▶ **Text**:
——

I was first exposed to fractals in elementary school. The tech teacher at the time was familiar with open-source software, installing programs like TuxType and TuxPaint on the school's computers. This collection also included XaoS, a fun, easy-to-use program that lets you spend hours zooming around many different fractals.
Fractal generation and exploration makes for a great programming challenge, requiring smooth graphical performance and fast, precise calculations. I first got a taste of the code through a simple Mandelbrot viewer that I contributed to on GitHub. Following this, I was inspired to give the challenge my own go.
This also gave me a chance to study OpenCL, which allows for fast parallel computing on GPUs. The speed difference between this and CPU-bound calculations is undeniable, and can be tested by changing a compile-time flag.
double
is a very precise type, but its limits can be found after zooming for a while. The image will begin to stretch and distort, before falling apart into a mess of colored bars:
XaoS does not suffer like this, and can actually zoom in much further. In an effort to match these capabilities, I began implementing a fixed-point alternative to double
.
The largest type I could send to the GPU through OpenCL is a uint64_t
; however, this is the same bit-size as double
, so a pair of uint64_t
s are needed to achieve superior precision. This lead me to fixed-point arithmetic and a library called r128, which uses two uint64_t
s to provide Q64.64 fixed-point numbers.
However, double
already uses 52 bits for its mantissa; a jump to 64 bits is not that significant. By modifying r128, I was able to give more bits to the fractional part of the number. Since the Mandelbrot set is also contained to just a small region around the origin (0, 0), the fixed-point format could be changed to Q4.124 to provide twice as many fractional bits while still rendering the entire fractal.

——

▶ **Given data**:
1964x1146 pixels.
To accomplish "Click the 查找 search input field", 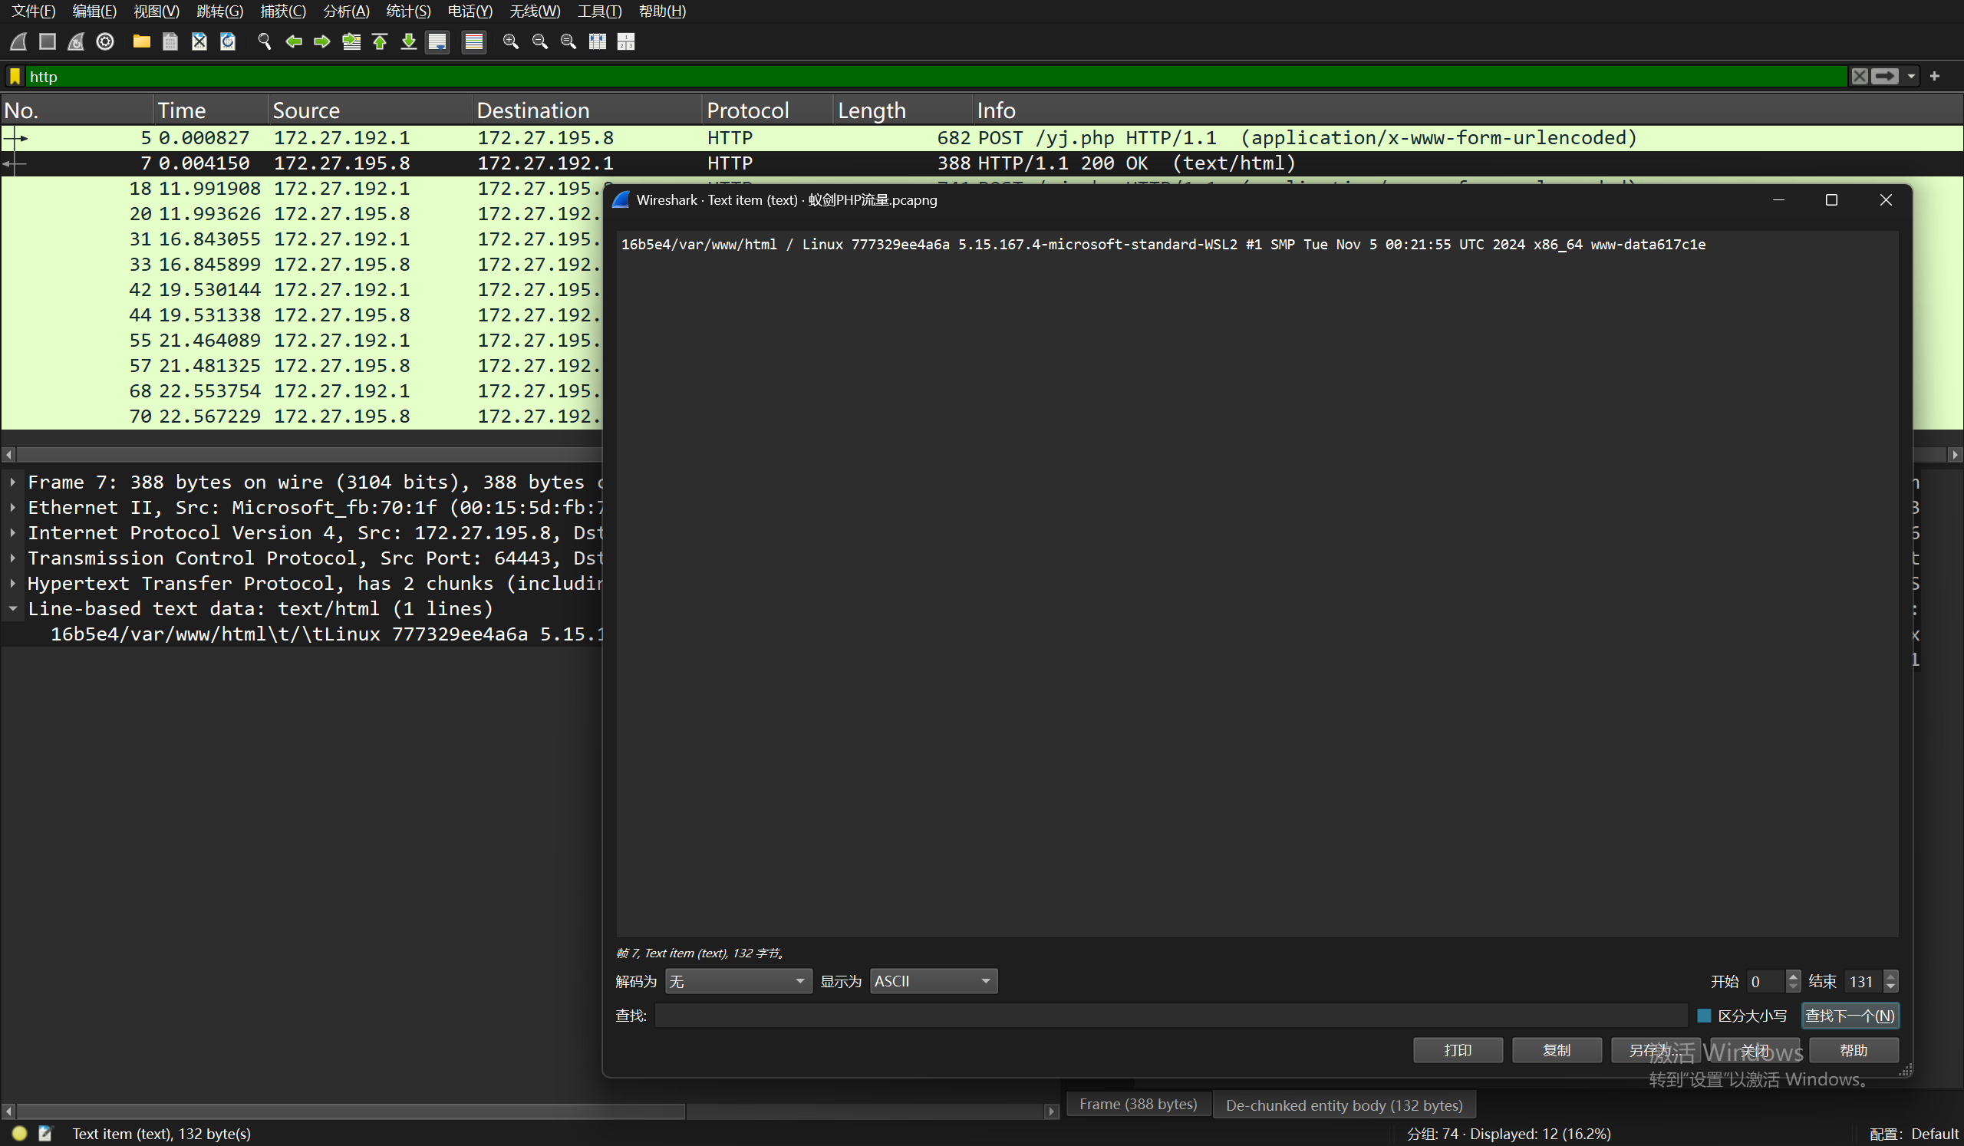I will point(1169,1016).
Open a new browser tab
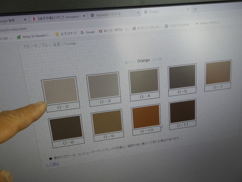Image resolution: width=242 pixels, height=182 pixels. pyautogui.click(x=196, y=9)
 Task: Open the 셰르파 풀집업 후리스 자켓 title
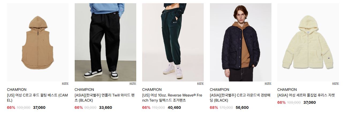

——

▶ **The exercise**:
Repeat word for word the part of the fractals text starting with "I was first" and going on through "many different fractals.".

▶ **Worked solution**:
I was first exposed to fractals in elementary school. The tech teacher at the time was familiar with open-source software, installing programs like TuxType and TuxPaint on the school's computers. This collection also included XaoS, a fun, easy-to-use program that lets you spend hours zooming around many different fractals.